Fair enough. I should have looked to see that the topic was a bit old. A Google search for "rate of hybrid car owners not buying again" turns up a lot of articles from mid-2012, based on a JR Polk study, and the "buy again" rate of hybrid owners at the time was 35%, 25% if Prius owners were excluded. I think it's fair to ponder why the rate would be so low. I couldn't find newer figures.

The explanation that seemed to make the most sense was from:
http://evworld.com/journal.cfm?jid=237

"Consumers are smart enough to do the math and given the current lackluster economy, a lot of car buyers are figuring they can save money and gas by switching to Honda Fits, Chevy Cruzes and Ford Focuses. Granted, all those cars are still dependent on the supply of petroleum and even more volatile gasoline prices, but it's a gamble a lot of people are willing to take.

It's my view that the reason a lot of non-Prius hybrid car owners are not repurchasing new hybrids is a combination of family economics and improving ICE-age engine technology, as well as disappointment with hybrids offered by the "also rans." But the key message here is, that group represents a far smaller fraction of the hybrid owner market than R.L Polk's survey numbers suggest.
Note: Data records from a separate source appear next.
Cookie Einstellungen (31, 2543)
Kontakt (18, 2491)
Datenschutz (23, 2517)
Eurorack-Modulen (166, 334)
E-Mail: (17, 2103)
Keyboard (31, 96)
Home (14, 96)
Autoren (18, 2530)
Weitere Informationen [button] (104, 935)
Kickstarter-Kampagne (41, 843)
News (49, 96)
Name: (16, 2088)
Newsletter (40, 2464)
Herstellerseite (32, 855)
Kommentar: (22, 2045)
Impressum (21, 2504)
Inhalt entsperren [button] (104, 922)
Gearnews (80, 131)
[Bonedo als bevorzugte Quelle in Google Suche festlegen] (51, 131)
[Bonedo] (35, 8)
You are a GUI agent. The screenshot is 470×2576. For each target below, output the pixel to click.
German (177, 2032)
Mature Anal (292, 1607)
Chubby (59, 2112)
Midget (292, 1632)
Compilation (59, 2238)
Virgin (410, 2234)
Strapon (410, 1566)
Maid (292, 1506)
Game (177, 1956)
What Polk's findings really say is the Hondas, Hyundais, Fords and GMs need to do a lot better job on improving their conventional hybrid technology; and I think, for the most part they are. Now, they just need to figure out how to keep their hybrids owners as loyal as Toyota has managed to do."


One implication of this is that few people bought hybrids simply to reduce their carbon footprint or because you can really get into achieving excellent mileage just as an interesting thing to do.